R: Scrivendo in seguito romanzi con salti temporali mi sono posto il problema dei cambiamenti; in realtà se ci pensi l’arco temporale di vita dell’uomo medio è davvero brevissimo, dal momento in cui prendi coscienza del mondo circostante al momento in cui ti ritrovi a fare bilanci il passo è breve. Io continuo ad ascoltare la musica degli anni ‘80 e mi sembra ieri quando la ballavo, eppure sono quasi un vecchio. I dettagli che non racconto al lettore sono soprattutto il tempo perduto a fare cose spesso poco interessanti pensando che avrei vissuto un’eterna giovinezza, ora so che mi sbagliavo.

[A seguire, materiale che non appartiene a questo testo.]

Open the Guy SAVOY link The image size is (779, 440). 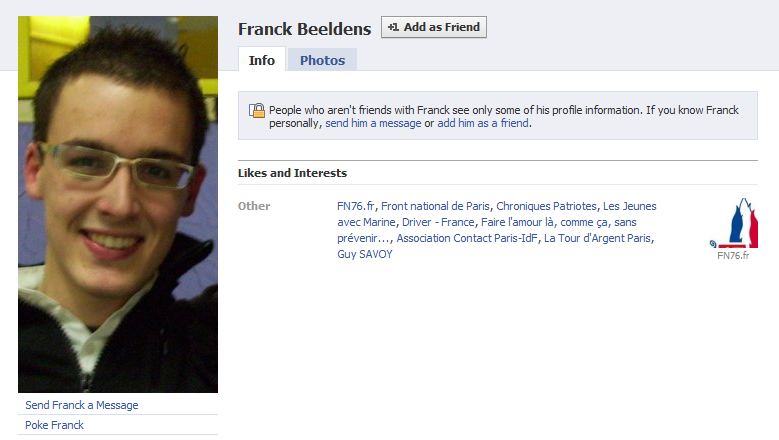point(365,254)
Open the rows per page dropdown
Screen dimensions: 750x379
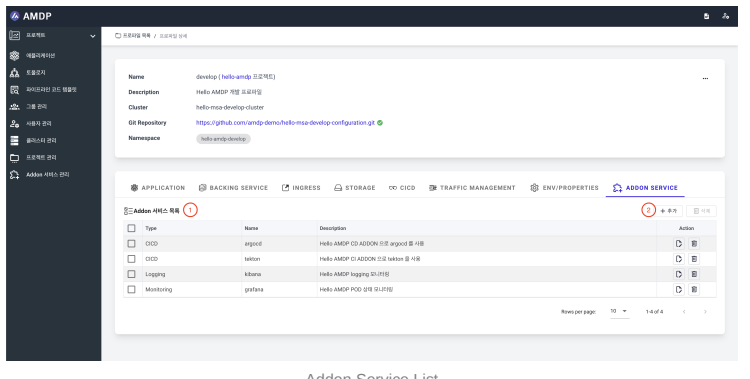pyautogui.click(x=619, y=311)
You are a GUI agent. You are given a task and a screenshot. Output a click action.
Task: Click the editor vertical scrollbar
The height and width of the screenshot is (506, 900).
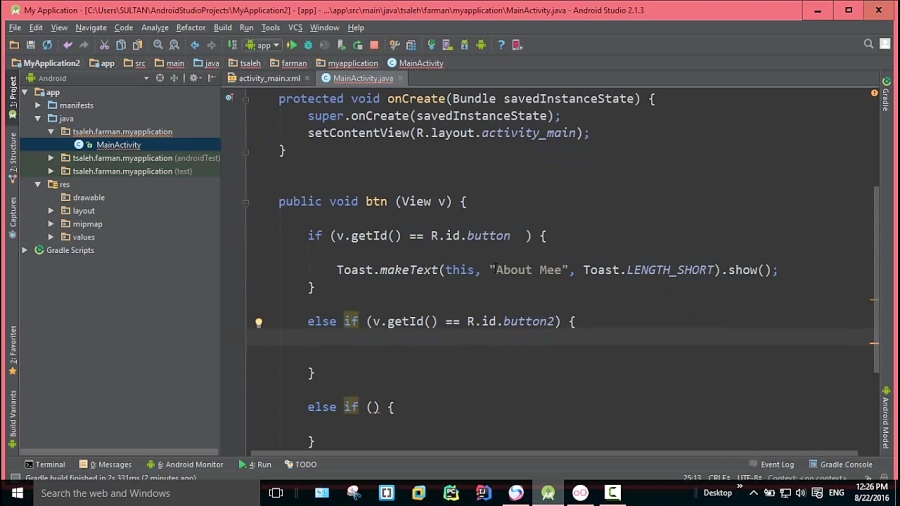[x=876, y=278]
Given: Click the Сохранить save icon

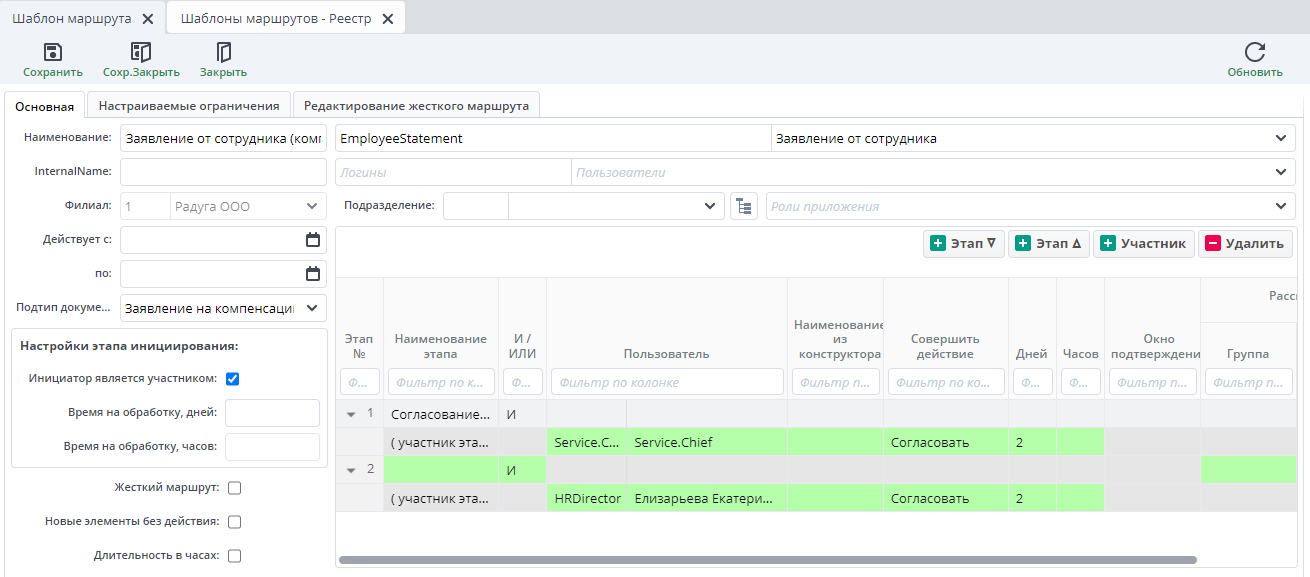Looking at the screenshot, I should pos(53,53).
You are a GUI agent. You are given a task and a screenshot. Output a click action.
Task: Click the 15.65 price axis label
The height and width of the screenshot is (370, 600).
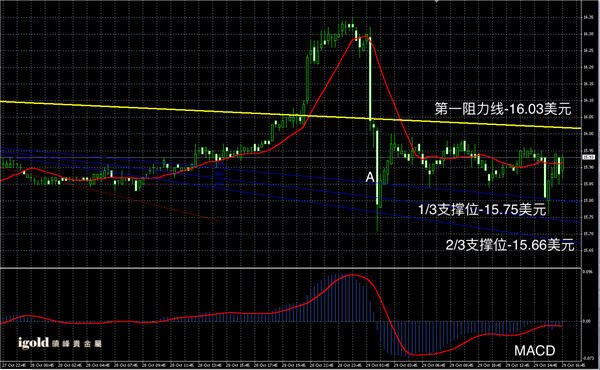[x=589, y=250]
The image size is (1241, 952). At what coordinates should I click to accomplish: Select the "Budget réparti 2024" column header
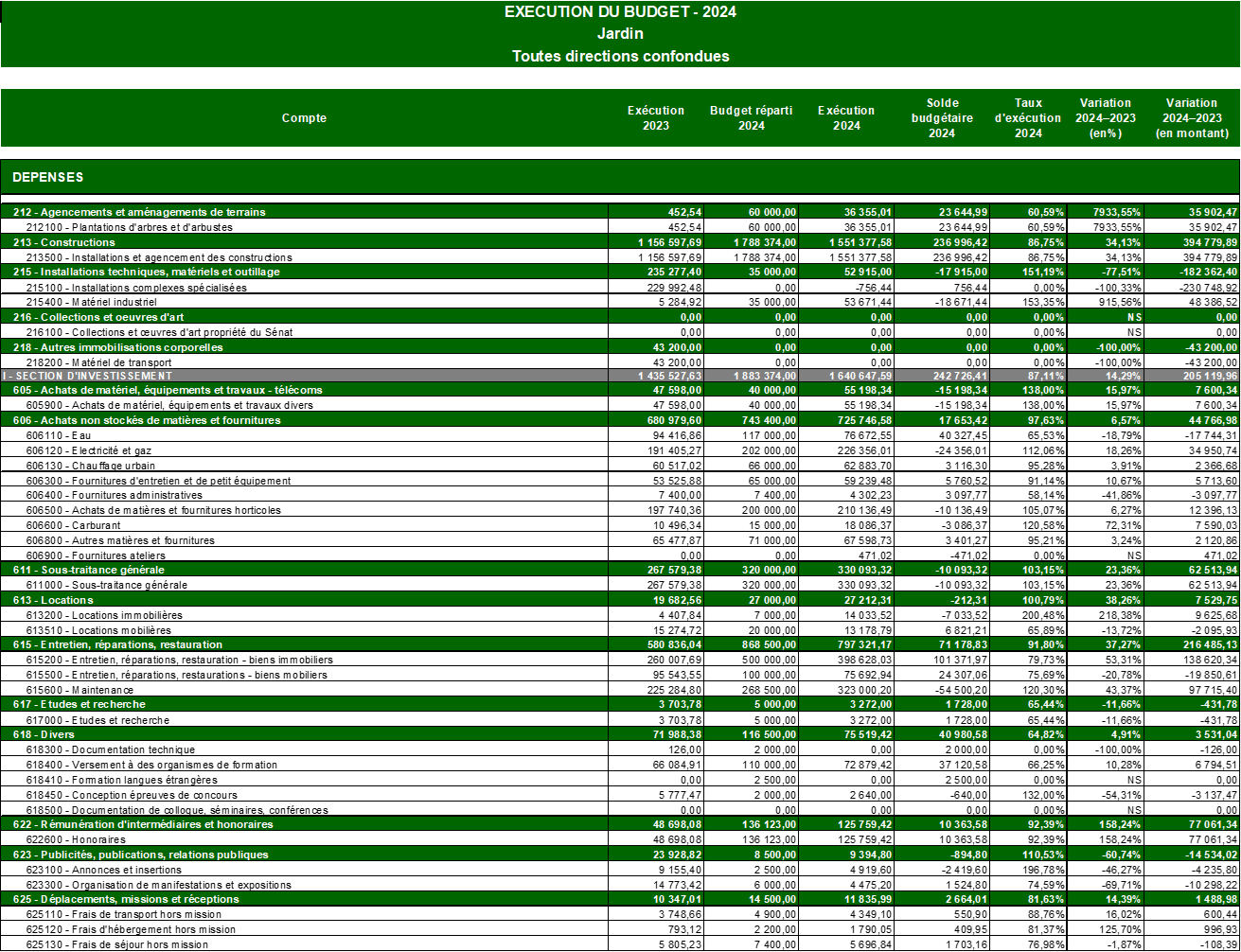pyautogui.click(x=751, y=118)
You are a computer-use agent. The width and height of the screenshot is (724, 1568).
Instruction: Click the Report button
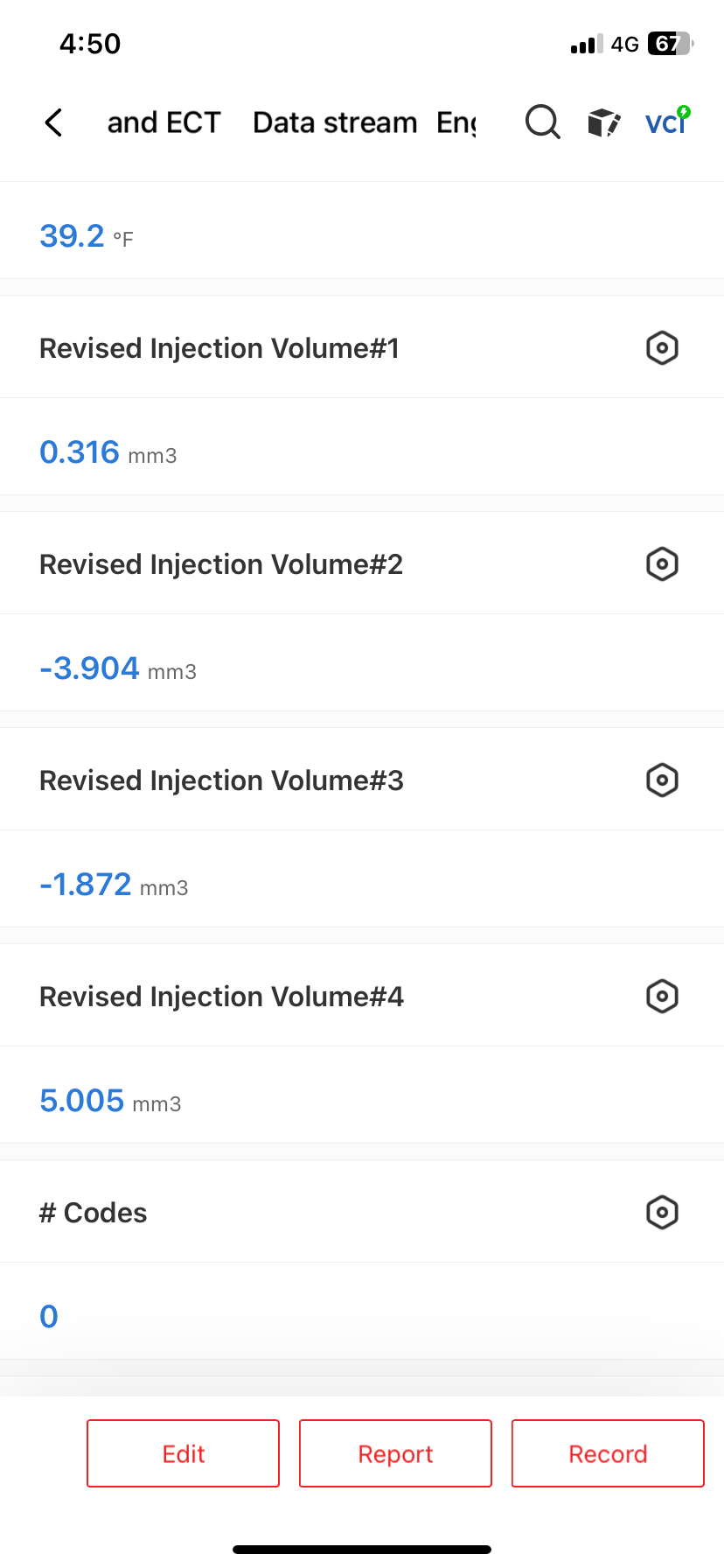tap(395, 1453)
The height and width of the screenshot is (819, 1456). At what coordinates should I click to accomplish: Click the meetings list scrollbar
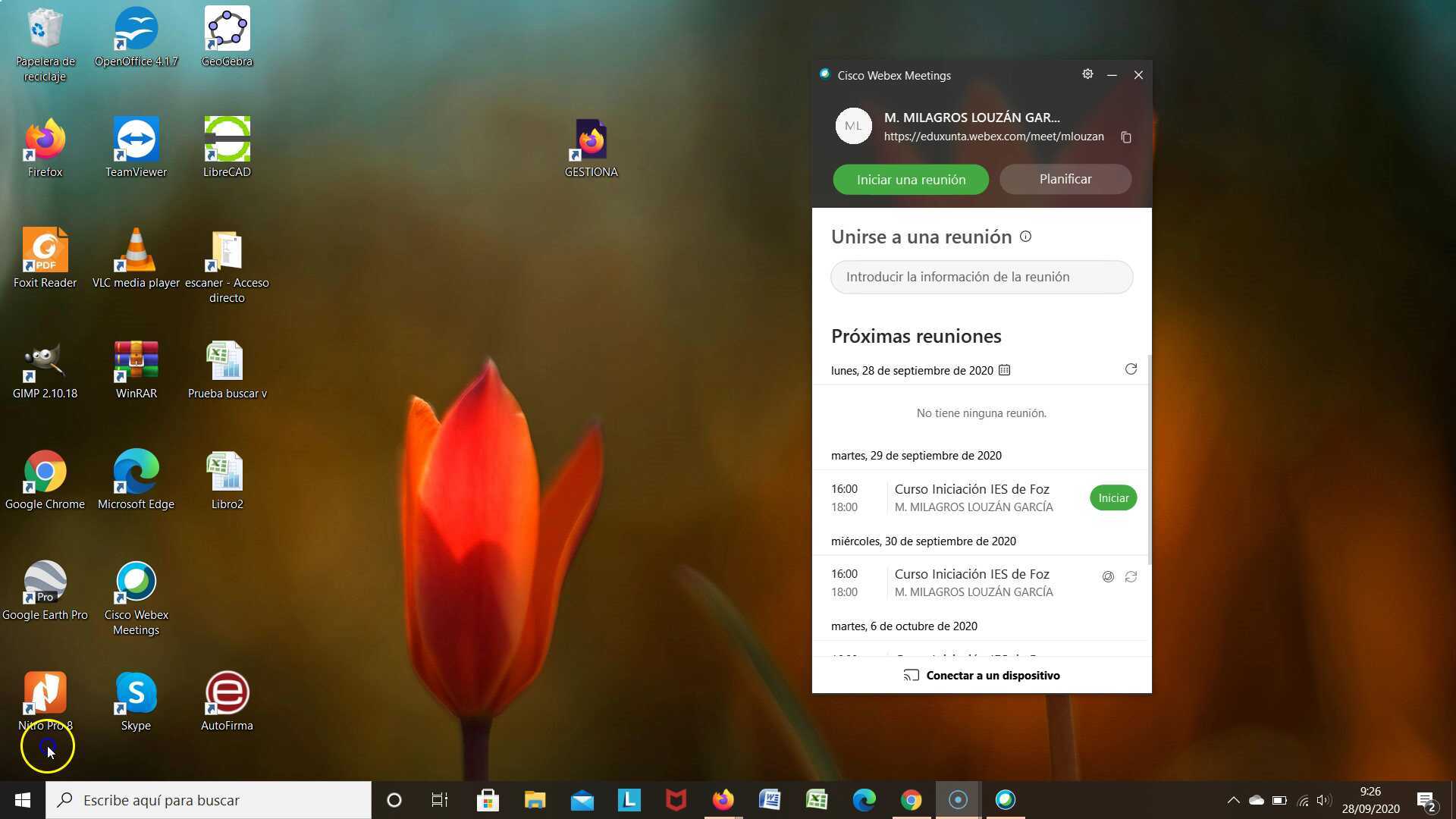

D: Come canta De Gregori in Bufalo Bill: «avevo pochi anni e vent’anni sembran pochi/poi ti volti a guardarli e non li trovi più». Cosa viene adesso, un altro Trebbi?

R: La cosa inquietante è come più invecchi e più il tempo subisce un'accelerazione, il mio obiettivo è farmene una ragione e trascorrere molto tempo in riva al mare dove il tempo sembra rallentare. Trebbi tornerà puntuale prima della fine del 2017 con la sua quarta avventura.
Oggi ho saputo che sia Il ghiaccio e la memoria, sia Il giallo di Caserme Rosse saranno in gara allo Scerbanenco 2017 e questa è la migliore conferma per uno scrittore non credi?

Jean-Claude Izzo scriveva che «di fronte al mare la felicità è un’idea semplice». Con questa immagine ti faccio i miei complimenti per la meritatissima doppietta allo Scerbanenco.